SAWT BEIRUT INTERNATIONAL

| 29 March 2024, Friday |

Arab anger over Israel’s ‘racist’ marriage law

Israel has extended a 2003 temporary law prohibiting Israeli individuals from granting citizenship or even residency to Palestinian spouses from the occupied West Bank and Gaza Strip.

The Knesset passed the citizenship bill in its second and third readings by a majority of 45-15, making family reunification nearly difficult even if one spouse is an Israeli citizen.

Critics see it as a racist move geared at preserving Israel’s Jewish majority. The rule is anti-Palestinian and does not apply to Jewish settlers in the West Bank who already hold Israeli citizenship.

Last summer, the Knesset failed to adopt the law because it lacked the support of the governing coalition’s left-wing and Arab members.

According to the Mossawa Center in Haifa, the law discriminates against Palestinian citizens of Israel.

The center’s director, Jafar Farah, told Arab News that the law would continue to hurt thousands of families.

“Imagine a Jewish settler family free to relocate and live on either side of the green line,” he continued, “yet this rule discriminates against Arab Israeli citizens married to West Bank or Gaza inhabitants.”

The bill will be challenged in the Israeli High Court by Jessica Montell, executive director of the HaMoked Center for the Defense of the Individual.

The re-passage of the restriction on Palestinian family unity by the Knesset, she told Arab News, was a sad day for equality and basic rights.

“Under the pretense of security concerns, the bill promotes a demographic agenda, with very devastating consequences for Palestinians in East Jerusalem,” she said.

Marriage with inhabitants of “enemy states,” like as Lebanon and Iraq, is also prohibited under the rule, which must be re-approved every year.
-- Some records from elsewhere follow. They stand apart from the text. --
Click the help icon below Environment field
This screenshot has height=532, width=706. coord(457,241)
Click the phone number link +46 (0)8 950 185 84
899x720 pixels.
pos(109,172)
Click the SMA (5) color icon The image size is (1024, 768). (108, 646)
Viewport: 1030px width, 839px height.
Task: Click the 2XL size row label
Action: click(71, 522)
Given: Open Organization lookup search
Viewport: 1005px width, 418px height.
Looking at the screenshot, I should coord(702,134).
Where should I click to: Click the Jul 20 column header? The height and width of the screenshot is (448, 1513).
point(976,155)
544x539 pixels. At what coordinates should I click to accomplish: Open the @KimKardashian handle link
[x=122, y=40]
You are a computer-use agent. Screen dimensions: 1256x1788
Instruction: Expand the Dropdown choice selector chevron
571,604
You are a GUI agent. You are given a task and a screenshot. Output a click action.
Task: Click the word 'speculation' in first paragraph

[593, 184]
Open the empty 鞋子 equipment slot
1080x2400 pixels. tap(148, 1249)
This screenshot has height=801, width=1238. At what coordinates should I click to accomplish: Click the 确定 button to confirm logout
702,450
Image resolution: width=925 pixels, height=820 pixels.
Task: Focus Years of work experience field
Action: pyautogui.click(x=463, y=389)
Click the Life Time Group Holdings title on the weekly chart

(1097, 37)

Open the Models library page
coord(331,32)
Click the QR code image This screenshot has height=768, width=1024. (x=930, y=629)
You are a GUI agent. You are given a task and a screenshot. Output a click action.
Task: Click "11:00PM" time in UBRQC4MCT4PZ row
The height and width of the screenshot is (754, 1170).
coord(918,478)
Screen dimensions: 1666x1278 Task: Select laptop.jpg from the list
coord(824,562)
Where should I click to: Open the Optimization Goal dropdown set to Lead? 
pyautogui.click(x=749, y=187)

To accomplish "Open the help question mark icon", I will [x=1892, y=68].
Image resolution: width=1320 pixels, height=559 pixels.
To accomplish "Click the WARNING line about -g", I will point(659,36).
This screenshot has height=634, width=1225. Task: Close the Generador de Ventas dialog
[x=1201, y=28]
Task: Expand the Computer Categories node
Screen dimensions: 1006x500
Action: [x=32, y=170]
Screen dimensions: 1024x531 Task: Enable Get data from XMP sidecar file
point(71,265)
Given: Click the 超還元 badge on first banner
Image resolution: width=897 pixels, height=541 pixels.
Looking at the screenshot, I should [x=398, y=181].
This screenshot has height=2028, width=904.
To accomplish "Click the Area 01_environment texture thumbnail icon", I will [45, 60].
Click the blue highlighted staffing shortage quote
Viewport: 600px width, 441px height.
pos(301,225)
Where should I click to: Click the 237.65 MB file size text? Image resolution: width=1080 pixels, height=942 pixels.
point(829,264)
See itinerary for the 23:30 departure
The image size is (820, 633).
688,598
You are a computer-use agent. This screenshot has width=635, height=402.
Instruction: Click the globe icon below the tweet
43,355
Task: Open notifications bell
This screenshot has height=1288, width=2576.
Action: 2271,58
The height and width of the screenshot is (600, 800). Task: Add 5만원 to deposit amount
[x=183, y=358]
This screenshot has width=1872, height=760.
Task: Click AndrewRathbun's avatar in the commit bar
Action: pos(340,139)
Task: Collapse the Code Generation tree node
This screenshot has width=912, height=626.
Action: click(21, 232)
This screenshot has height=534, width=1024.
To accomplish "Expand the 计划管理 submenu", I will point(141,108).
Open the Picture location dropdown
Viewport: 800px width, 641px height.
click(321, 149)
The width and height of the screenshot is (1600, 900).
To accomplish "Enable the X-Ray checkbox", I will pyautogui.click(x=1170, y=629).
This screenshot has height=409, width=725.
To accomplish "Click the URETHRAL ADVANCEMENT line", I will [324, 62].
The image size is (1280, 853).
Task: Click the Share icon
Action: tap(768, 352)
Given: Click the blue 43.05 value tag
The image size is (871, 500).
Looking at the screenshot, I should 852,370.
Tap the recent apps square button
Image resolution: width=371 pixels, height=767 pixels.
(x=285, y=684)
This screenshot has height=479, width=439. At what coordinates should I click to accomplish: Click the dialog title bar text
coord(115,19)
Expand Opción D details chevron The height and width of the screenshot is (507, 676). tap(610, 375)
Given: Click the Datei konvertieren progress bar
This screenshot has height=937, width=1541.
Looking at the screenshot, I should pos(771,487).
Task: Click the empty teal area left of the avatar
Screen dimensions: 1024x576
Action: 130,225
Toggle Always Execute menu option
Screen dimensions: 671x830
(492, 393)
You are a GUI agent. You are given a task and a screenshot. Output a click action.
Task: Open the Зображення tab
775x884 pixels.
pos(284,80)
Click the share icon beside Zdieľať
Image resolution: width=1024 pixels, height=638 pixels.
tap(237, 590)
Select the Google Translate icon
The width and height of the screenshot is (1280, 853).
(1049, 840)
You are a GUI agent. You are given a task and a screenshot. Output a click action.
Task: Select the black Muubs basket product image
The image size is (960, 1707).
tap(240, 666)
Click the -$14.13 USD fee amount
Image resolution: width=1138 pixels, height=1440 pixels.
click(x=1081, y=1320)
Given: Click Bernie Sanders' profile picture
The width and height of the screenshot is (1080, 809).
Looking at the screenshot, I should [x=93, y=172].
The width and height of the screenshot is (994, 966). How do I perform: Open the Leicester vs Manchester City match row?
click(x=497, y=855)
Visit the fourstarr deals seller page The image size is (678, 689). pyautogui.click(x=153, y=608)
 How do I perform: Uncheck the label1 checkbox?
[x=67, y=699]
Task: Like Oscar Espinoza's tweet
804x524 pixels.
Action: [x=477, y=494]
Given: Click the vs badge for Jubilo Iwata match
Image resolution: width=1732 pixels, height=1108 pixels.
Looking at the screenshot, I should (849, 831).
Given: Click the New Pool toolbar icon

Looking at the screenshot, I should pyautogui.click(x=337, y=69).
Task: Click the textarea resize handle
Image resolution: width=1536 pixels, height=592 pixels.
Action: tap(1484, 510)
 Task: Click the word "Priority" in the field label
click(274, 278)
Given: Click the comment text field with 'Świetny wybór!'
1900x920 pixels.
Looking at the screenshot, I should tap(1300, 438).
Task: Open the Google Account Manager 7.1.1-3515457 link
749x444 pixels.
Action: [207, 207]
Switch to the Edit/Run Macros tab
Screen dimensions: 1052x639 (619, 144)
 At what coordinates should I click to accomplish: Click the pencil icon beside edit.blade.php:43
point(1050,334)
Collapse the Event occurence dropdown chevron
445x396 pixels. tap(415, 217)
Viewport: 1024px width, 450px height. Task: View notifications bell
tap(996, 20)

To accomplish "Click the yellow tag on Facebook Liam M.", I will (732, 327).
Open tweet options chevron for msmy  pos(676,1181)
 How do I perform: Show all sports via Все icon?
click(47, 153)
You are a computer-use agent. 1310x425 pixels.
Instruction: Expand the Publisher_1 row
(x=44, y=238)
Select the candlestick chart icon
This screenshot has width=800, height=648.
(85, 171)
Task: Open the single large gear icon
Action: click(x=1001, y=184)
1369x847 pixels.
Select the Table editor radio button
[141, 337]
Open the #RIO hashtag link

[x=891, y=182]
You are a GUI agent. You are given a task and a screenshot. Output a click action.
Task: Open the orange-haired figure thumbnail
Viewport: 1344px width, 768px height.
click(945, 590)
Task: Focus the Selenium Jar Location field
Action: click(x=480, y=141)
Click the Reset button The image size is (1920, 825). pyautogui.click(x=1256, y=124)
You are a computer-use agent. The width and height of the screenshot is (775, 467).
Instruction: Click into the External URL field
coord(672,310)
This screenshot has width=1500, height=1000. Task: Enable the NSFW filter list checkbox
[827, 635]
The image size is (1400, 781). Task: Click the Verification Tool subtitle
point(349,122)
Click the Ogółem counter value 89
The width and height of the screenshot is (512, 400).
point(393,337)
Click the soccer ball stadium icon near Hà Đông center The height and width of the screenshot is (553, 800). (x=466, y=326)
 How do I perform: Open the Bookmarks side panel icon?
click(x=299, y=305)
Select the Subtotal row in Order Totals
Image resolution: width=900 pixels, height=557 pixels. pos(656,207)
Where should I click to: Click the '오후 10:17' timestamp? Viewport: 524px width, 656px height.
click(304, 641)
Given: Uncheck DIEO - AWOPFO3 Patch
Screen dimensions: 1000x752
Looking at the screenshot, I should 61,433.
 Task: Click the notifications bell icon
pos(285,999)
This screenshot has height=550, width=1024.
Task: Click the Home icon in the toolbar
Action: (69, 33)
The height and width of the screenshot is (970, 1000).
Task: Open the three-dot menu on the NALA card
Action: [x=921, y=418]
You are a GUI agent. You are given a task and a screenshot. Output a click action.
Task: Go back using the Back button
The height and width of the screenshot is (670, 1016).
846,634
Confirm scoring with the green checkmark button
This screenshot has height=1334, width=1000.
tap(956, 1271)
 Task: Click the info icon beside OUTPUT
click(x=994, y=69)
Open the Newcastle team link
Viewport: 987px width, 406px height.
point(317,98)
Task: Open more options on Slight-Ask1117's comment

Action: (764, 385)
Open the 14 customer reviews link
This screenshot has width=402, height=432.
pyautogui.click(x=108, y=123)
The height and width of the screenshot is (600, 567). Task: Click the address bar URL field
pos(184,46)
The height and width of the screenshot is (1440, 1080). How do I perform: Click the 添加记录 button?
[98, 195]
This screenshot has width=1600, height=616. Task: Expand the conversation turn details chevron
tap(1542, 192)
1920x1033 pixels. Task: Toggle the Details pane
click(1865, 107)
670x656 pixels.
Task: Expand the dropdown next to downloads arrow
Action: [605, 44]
However, it is often perceived as targeting Palestinians, who have a large number of spouses who are subject to the rule.

The new law even includes a provision that declares the bill’s goal is to “preserve Israel’s Jewish majority” and establishes quotas on licenses granted in “exceptional humanitarian instances.”

 

If Palestinians married to Israelis are captured traveling with their husbands, the Israeli interior minister has the authority to charge them with espionage or terrorism.

Haifa-based According to Diana Butto, a former legal counselor to the Palestinian negotiation team, the law’s adoption was motivated by bigotry.

“This rule is intended to keep Palestinians in Israel from leading regular lives with their families and to further isolate Palestinians in Israel from the Arab world,” Butto said.

The essence of the restriction, according to Ofer Zalzberg, Middle East program director at the Herbert Kelman Institute for Conflict Transformation, arises from Israel’s reliance on security arguments.

“The ban emphasizes Israel’s lack of an immigration policy.” He believes that immigration rules can strike a compromise between the rights of couples seeking marriage and the state’s national identity.

Despite the change in administration and the inclusion of an Arab party in the coalition, Botrus Mansour, a Nazareth-based lawyer, told Arab News that the exclusive and discriminatory policy toward Palestinians continues.

“This stems from the desire to keep Israel as a Jewish state and, as a result, to address the demographic crisis. This is consistent with Israel’s policy of barring its doors to Ukrainian refugees unless they are Jewish,” he stated.

The law, according to Rima Najjar, a Palestinian blogger and activist, exposes Israel’s deception of being both a Jewish and democratic state at the same time.

“The Zionist state’s Jewish supremacist nature will never be erased by politics, as it is in a racist, apartheid regime.” “A drastic path is required,” she stated.

The reinstatement of a patently racist rule, according to Yousef Munayyer, a nonresident senior fellow at the Arab Center in Washington, DC, is a message to the world from Israel that “all of the human rights organisations who have been condemning its Apartheid practices are totally justified.”

However, several Israeli MPs attempted to rationalize the bill.

“With a heavy heart and without joy, I pass the law.” I’d like to see us reach a place where we don’t need this law… “But in the current security environment, we have no choice but to defend ourselves,” said Yesh Atid Knesset member Ram Ben Barak.